Towards Metric DBSCAN: Exact, Approximate, and Streaming Algorithms
Guanlin Mo, Shihong Song, Hu Ding
TL;DR
The paper extends DBSCAN to abstract metric spaces by exploiting low intrinsic (doubling) dimension among inliers, while allowing outliers to be arbitrary. It introduces a radius-guided Gonzalez's algorithm to obtain a basis for efficient exact DBSCAN, develops a linear-time $\rho$-approximate variant, and provides a streaming variant with memory independent of the input size.
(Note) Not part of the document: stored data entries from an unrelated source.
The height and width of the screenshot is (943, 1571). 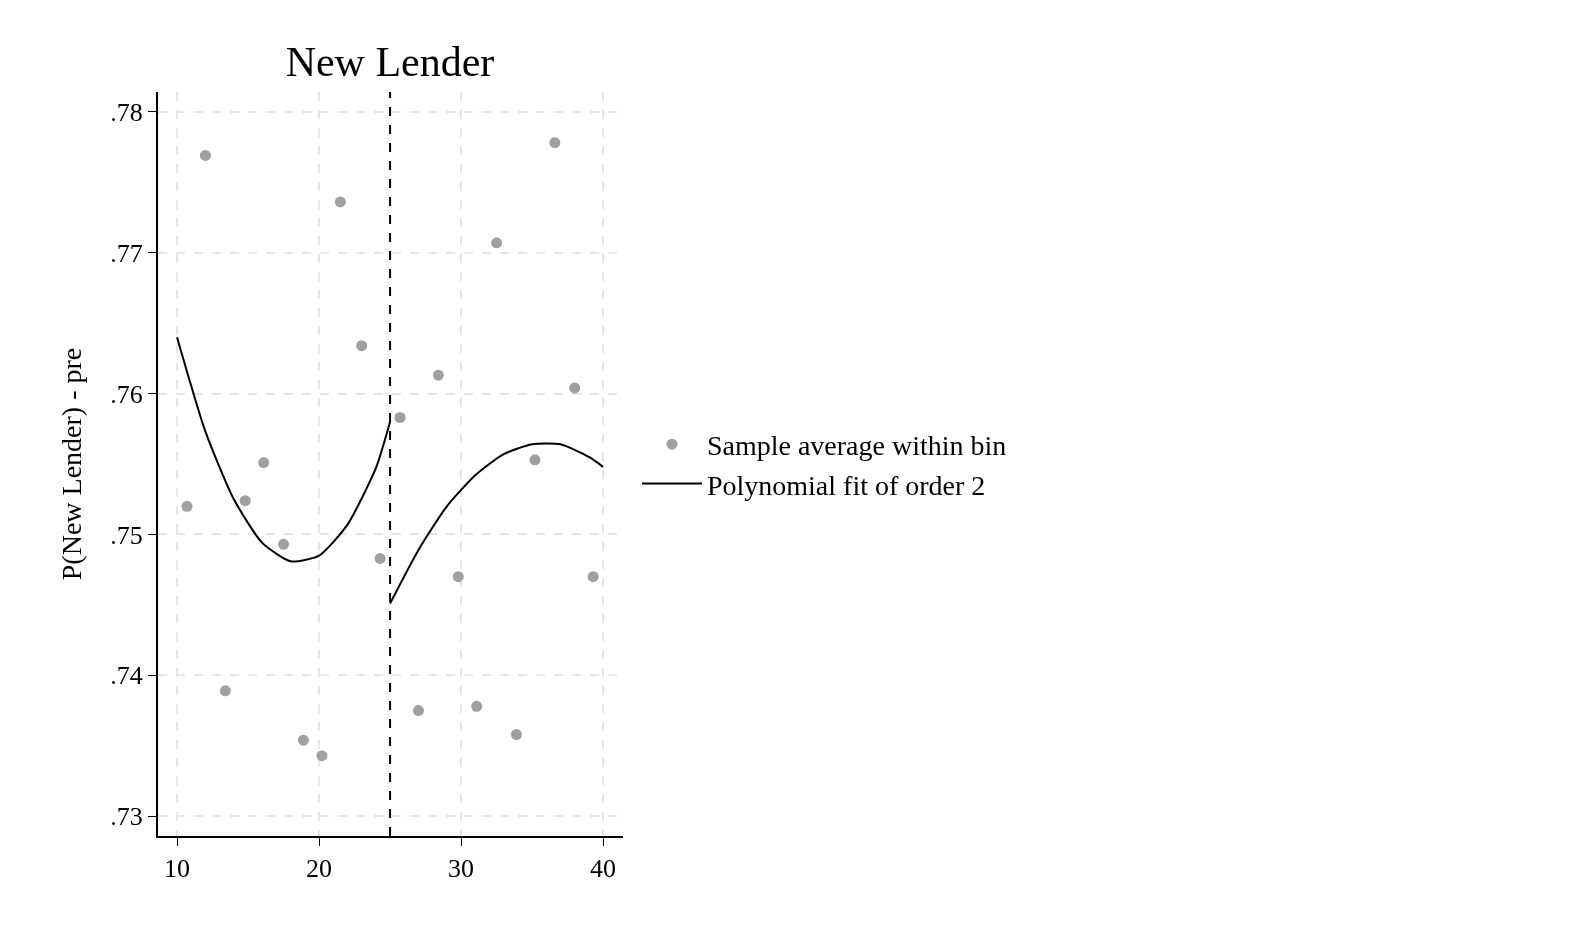 What do you see at coordinates (846, 485) in the screenshot?
I see `legend-label: Polynomial fit of order 2` at bounding box center [846, 485].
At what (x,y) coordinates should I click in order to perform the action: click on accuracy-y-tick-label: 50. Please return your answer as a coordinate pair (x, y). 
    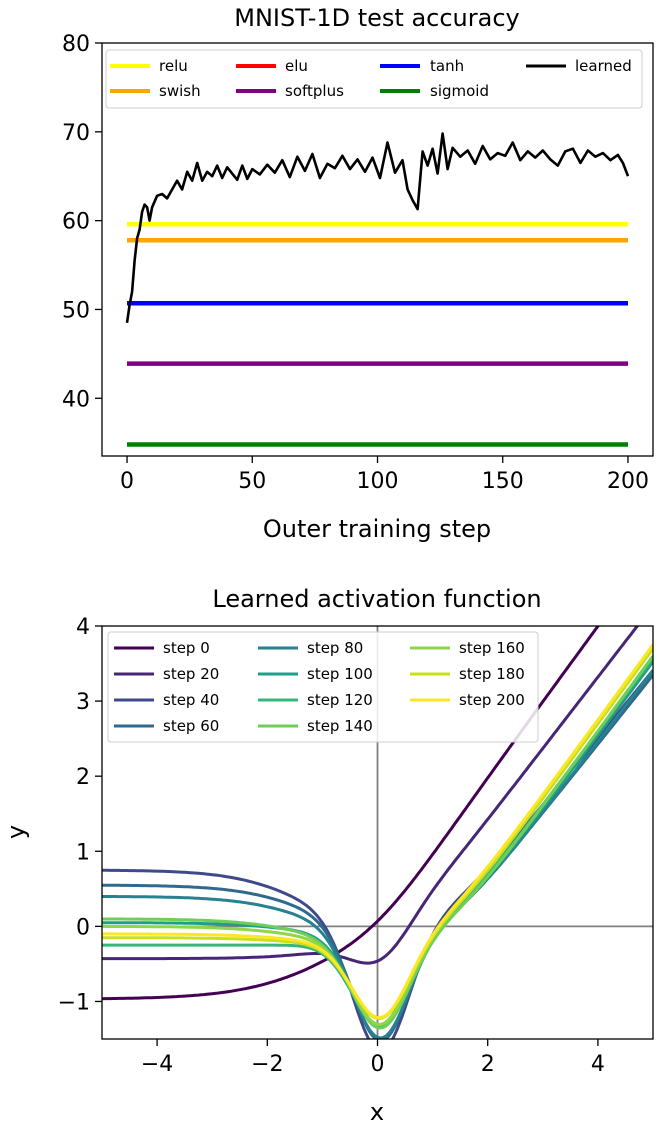
    Looking at the image, I should click on (76, 310).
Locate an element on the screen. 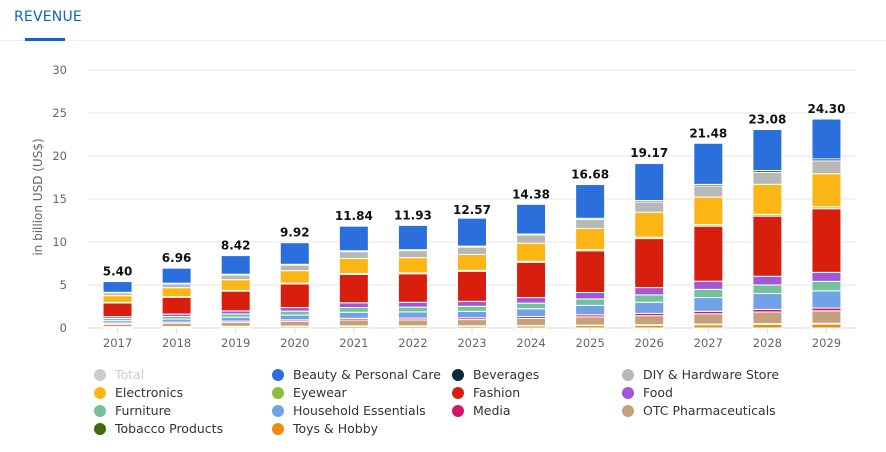 This screenshot has height=452, width=886. legend-item: Beauty & Personal Care is located at coordinates (356, 374).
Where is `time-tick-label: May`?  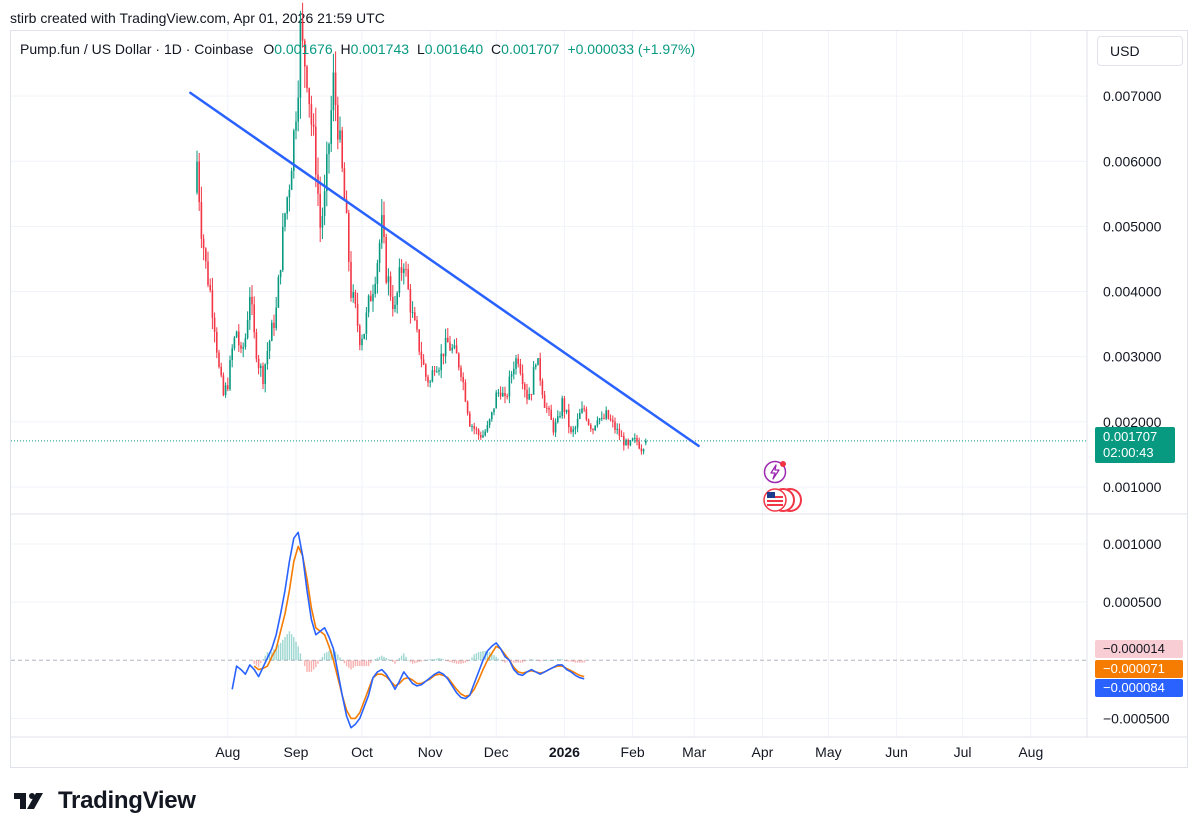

The exact algorithm uses a pre-processing step based on radius-guided $k$-center clustering and cover trees to label core points and merge clusters with bichromatic closest-pair queries, yielding near-linear time under key assumptions. Experiments across Euclidean and non-Euclidean data demonstrate substantial speedups over established DBSCAN variants, with competitive clustering quality and practical streaming capabilities, highlighting strong potential for large-scale, high-dimensional or non-Euclidean clustering tasks.
Abstract
DBSCAN is a popular density-based clustering algorithm that has many different applications in practice. However, the running time of DBSCAN in high-dimensional space or general metric space ({\em e.g.,} clustering a set of texts by using edit distance) can be as large as quadratic in the input size. Moreover, most of existing accelerating techniques for DBSCAN are only available for low-dimensional Euclidean space. In this paper, we study the DBSCAN problem under the assumption that the inliers (the core points and border points) have a low intrinsic dimension (which is a realistic assumption for many high-dimensional applications), where the outliers can locate anywhere in the space without any assumption. First, we propose a $k$-center clustering based algorithm that can reduce the time-consuming labeling and merging tasks of DBSCAN to be linear. Further, we propose a linear time approximate DBSCAN algorithm, where the key idea is building a novel small-size summary for the core points. Also, our algorithm can be efficiently implemented for streaming data and the required memory is independent of the input size. Finally, we conduct our experiments and compare our algorithms with several popular DBSCAN algorithms. The experimental results suggest that our proposed approach can significantly reduce the computational complexity in practice.